RFC: Shared Thread Safe References

[shayanhabibi]

Issue

Concurrently allocating memory to ref objects while consuming (decrementing) the ref count in other threads in parallel results in undefined behaviour which causes SIGSEGVs. This is especially apparent in higher thread counts where the likelihood of this occurring increases dramatically (anything more than 2 threads on naive tests starts to hit SIGSEGVs pretty regularly).

Example

This issue is apparent on loony and was delved into further with evilcanary.

Source of SIGSEGV

Naturally, it came down to incref, decref and islastdecref not being atomic. Memory thread fences only applied a level of temporal coherency that did not apply to any changes to volatile memory after the elements were removed from the queue. While the allocator uses locks, this doesnt prevent dirty memory being accessed too soon by the allocating thread which can result in a SIGSEGV in the allocator algorithm.

Solution

After fiddling with the system arc file, I found that introducing atomic operations to the 3 key operations listed above completely absolved my tests of any undefined behaviour. These should/can be implemented through:

Shared Ref

A simple solution (but also the most annoying for it having to introduce another annoying keyword) is to create a new shared ref type that might be represented by sref( or something that looks less like shrek) and enforcing atomic operations.

Ref modification

Alternatively, we can simply use when hasThreadSupport expressions to change ref counting to use atomic operations.

Costs

Atomic writes have a significantly larger cost than loads. Because of the extra cost, I would like to minimize the use of Atomic operations wherever possible, therefore I prefer the first solution over the second.

But can't you just make a library that implements something like this?

Yes? But also the default ref "traced pointer" should do what's written on the label imo. Or developers should be provided with more primitives such as hooks to modify how their objects reference headers are interacted with.

[disruptek]

I'd say that making references work with threads is non-negotiable. An unshared keyword (or similar) could allow for better performance by relaxing the use of atomics, but I would rather opt-in to performance and unsafety than opt-out of safety by default. The atomics can obviously be omitted in single-threaded builds.

Consider libraries which use a ref keyword naively and don't anticipate cross-thread use of the shared heap -- or, essentially, every existing use of a ref today. It would be frustrating to tell people that they can now use all of their cores, except that they have to play a guessing game as to whether the stdlib or other 3rd-party libraries might crash their program. Obviously, the cases in which such use will crash your program are extremely trivial.
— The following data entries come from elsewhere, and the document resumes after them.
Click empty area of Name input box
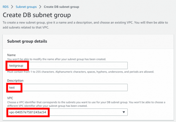This screenshot has height=122, width=176. coord(78,65)
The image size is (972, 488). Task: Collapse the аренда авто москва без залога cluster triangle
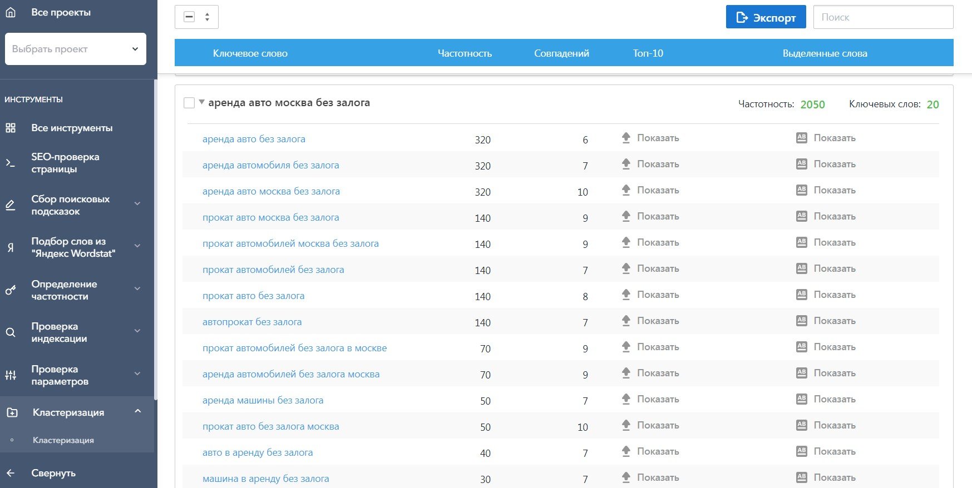[202, 102]
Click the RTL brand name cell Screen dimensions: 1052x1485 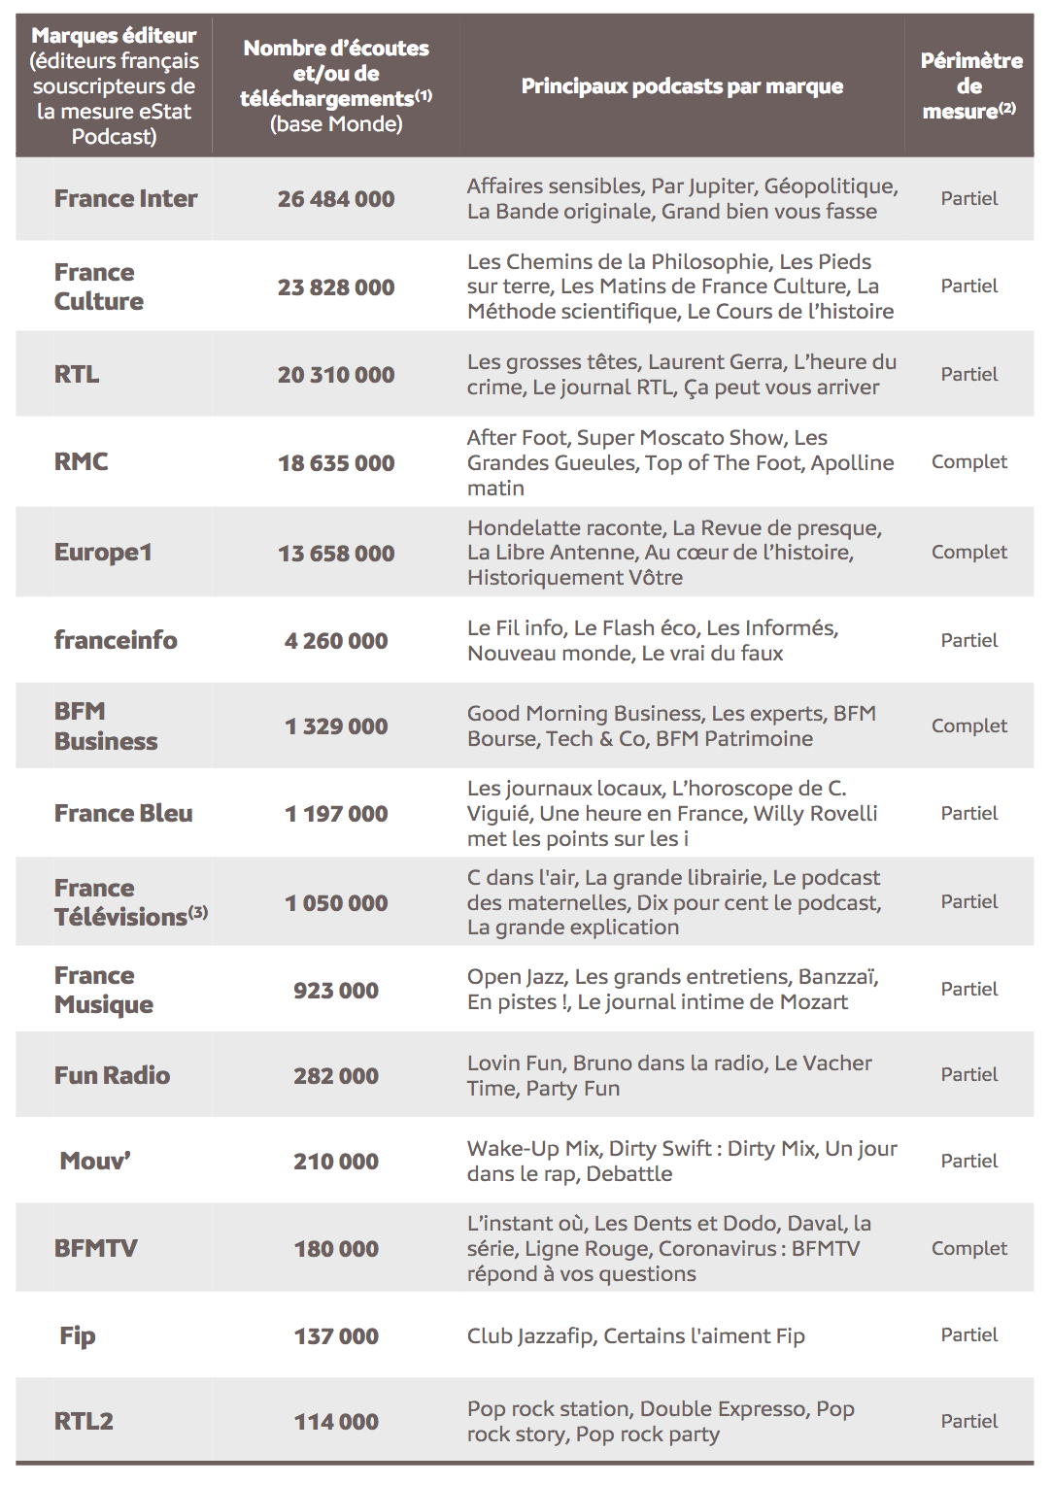pyautogui.click(x=77, y=375)
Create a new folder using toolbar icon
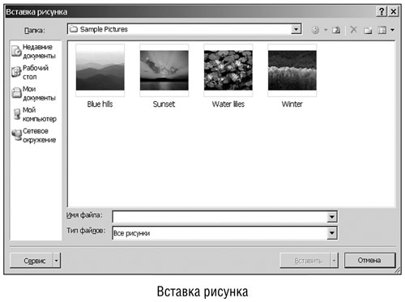 (368, 30)
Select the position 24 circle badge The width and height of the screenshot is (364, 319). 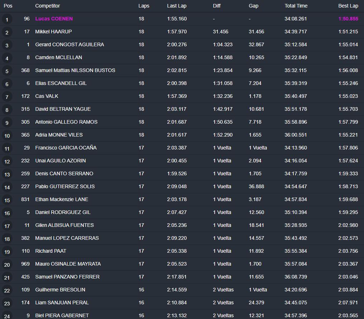tap(7, 315)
Multi-threaded programs do often offer performance advantages, while programs that don't run offer very little performance indeed.

[shayanhabibi]

I'm not sure what owned was supposed to do but I think that is a good keyword to indicate a thread now has sole ownership of a ref. But would that mean we turn it into a Owned[T]? It would be easier to just make it a proc which flips a bit switch. This would mean every incref/decref would be predicated by another atomic load to check the switch though

[saem]

Owned memory can be done by region, a region of memory that is owned by a thread will not have any allocation therein which can be referred to by another thread. IIUC this encoding should reduce the number of overall checks required.

Since a refs owned-ness is known statically we can determine dispatch to the appropriate allocator and hooks.
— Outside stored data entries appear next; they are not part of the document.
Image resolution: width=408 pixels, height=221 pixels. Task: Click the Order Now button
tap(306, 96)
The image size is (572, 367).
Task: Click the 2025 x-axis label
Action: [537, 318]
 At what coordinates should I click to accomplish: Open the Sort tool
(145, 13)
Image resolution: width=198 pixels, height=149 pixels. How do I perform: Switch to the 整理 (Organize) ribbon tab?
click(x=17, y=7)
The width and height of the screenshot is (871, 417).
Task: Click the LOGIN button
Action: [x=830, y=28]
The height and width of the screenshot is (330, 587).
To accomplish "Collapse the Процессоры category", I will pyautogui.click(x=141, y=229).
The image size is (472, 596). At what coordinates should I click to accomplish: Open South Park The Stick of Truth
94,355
Hope I got all that right.

[shayanhabibi]

So long as extra semantics are required to make it owned and not the other way around. Default should be shared imo.

[saem]

So long as extra semantics are required to make it owned and not the other way around. Default should be shared imo.

could it not instead be as follows:

• everything is allocated as unshared and no fixed ownership
• when shared, we check if the ownership is fixed, if not, we trigger a move into shared space and share the ref
• if owned and then a share is attempted, we get a compile error as we tried to move fixed ownership memory into a shared region

later we can rework the language to make this whole thing more pleasant, for example, being able to note that something should be allocated as shared from the get go.

[disruptek]

It's an error to assume that any ref is not shared. Again, we need to default to safety and escape to performance. What you can do, is to allow the owned keyword to allocate locally.

[alaviss]

The cost of atomics IMO is too large for our case of ref-counting. At least in Python they found out that switching over degrades performance by 23%. I believe there are systems that opted for a tracing GC because it is cheaper than atomics everywhere. So I think to effectively implement this, we need to either:

• Figure out a way to not use atomics.

• Figure out a way to eliminate as many refcount operations as possible.

• Figure out a way to only incur atomic costs when it is required (regardless of --threads status).